Kelman’s lack of historical context and indigenous perspective of the massacre not only muddies what this book argues, but also fails to advocate for indigenous peoples. By casting the federal government in a leading role, Kelman’s narrative missed an opportunity to highlight the unique and diverse perspectives of indigenous peoples. Had he thoroughly done so, he might have detailed decades of pain and loss, while also highlighting resiliency and community-building. Such evidence could serve as the basis for an argument for reparations, or outline the ways in which indigenous peoples define sovereignty. [9] Essentially, Kelman misplaced his evidence as a contemporary journalistic exposition instead of an argument for praxis. American Studies methodology often embodies social activism and praxis when researching the historic roots of systemic injustices. In American Studies: A User’s Guide, Philip Deloria and Alexander Olson write that “the methodological conversation in American Studies – always concerned with the politics underpinning social organization and cultural meaning – has moved ever more decisively into the realm of praxis.” [10] Scholars have an opportunity to develop arguments that not only tell a story of those typically left out of the narrative, but to also argue for active solutions for social justice, an especially important point to remember when recounting histories of massacres of indigenous peoples by the United States government.
Endnotes
- Ari Kelman, A Misplaced Massacre: Struggling Over the Memory of Sand Creek (Cambridge: Harvard University Press, 2015): 149.
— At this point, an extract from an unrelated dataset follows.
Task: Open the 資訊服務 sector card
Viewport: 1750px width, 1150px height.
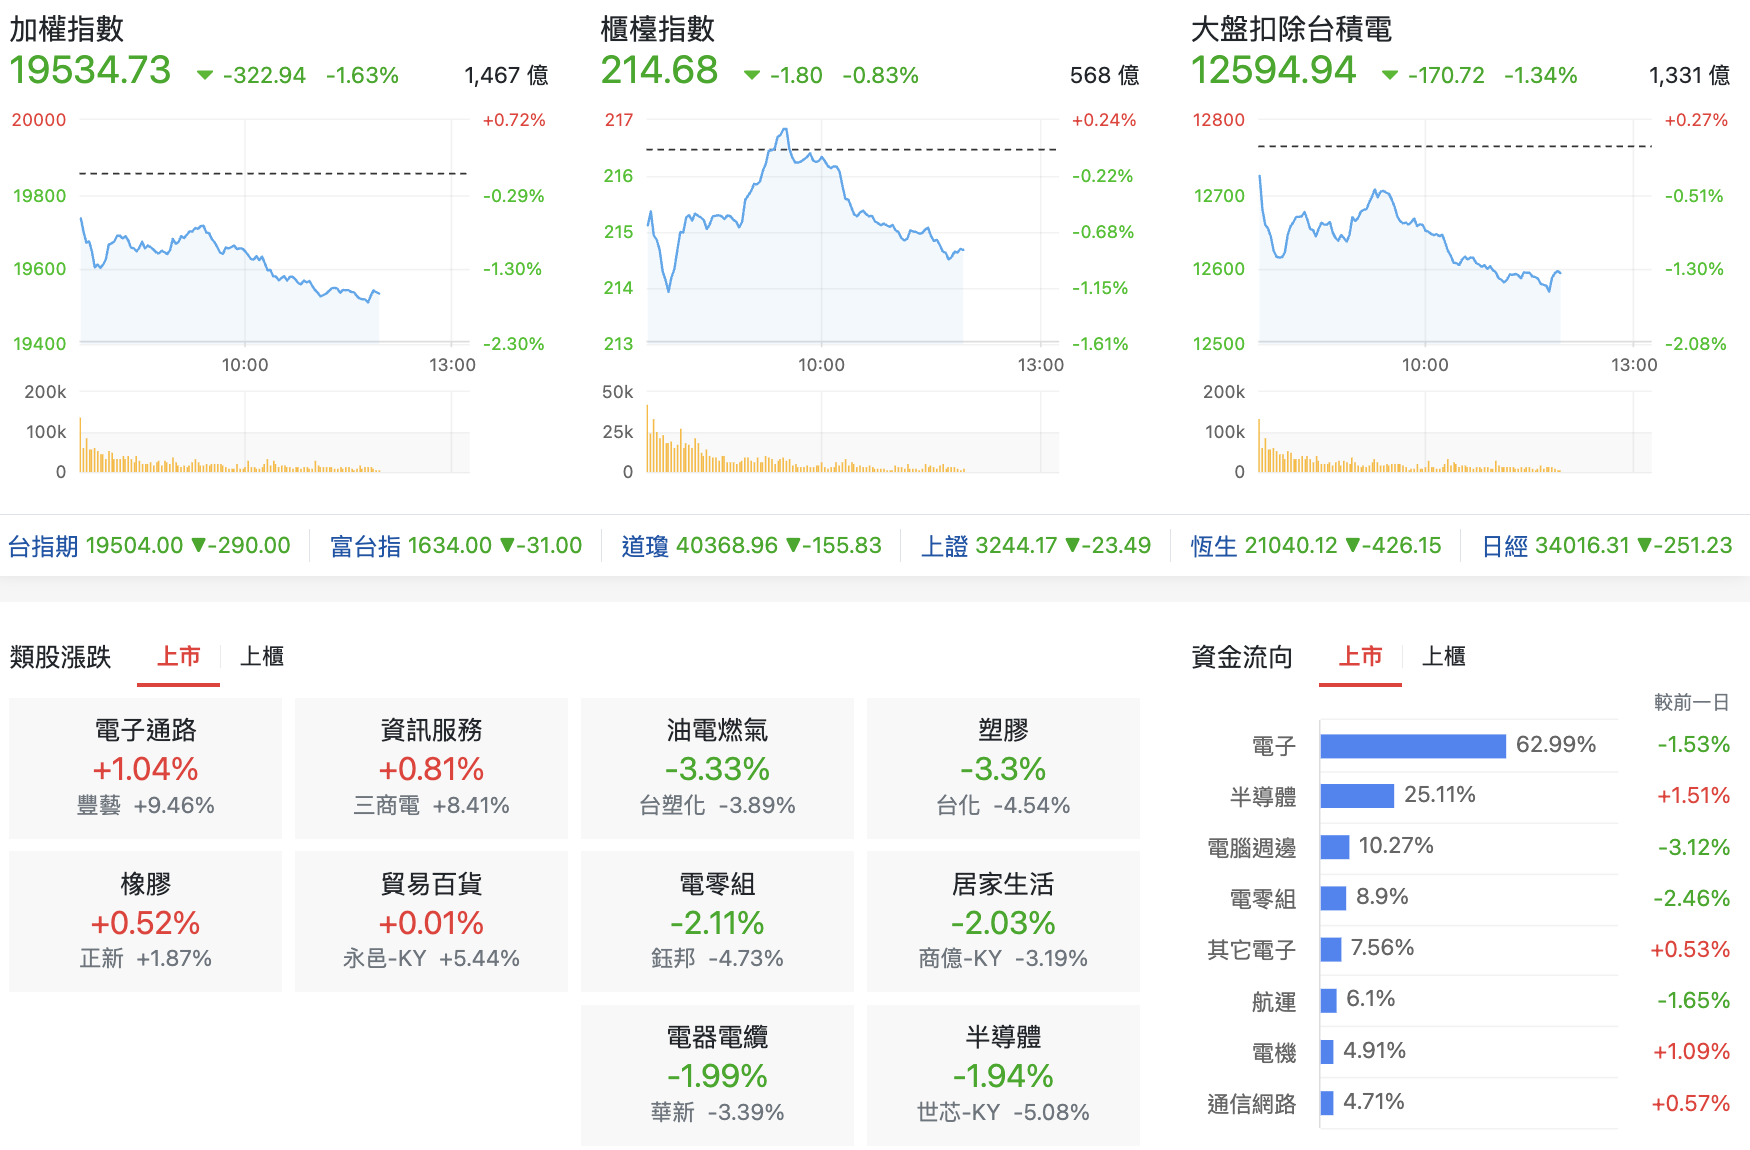Action: coord(431,768)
- Kelman, A Misplaced Massacre, 266.
- Drew Faust, This Republic of Suffering: Death and the American Civil War (New York: Alfred A. Knopf, 2008), 101.
- Kelman, A Misplaced Massacre, 265.
- Kelman, A Misplaced Massacre, 11.
- Amy Greenberg, Manifest Manhood and the Antebellum American Empire (Cambridge: Cambridge University Press, 2005), 45.
- Kelman, A Misplaced Massacre, xi.
- Kelman, A Misplaced Massacre, 311.
- Amanda J. Cobb, “Understanding Tribal Sovereignty: Definitions, Conceptualizations, and Interpretations” in American Studies Vol. 46, No. 3/4, (Fall/Winter 2005): pp. 115-132.
- Philip Deloria and Alexander Olson, American Studies: A User’s Guide (Oakland: University of California Press, 2017), 235.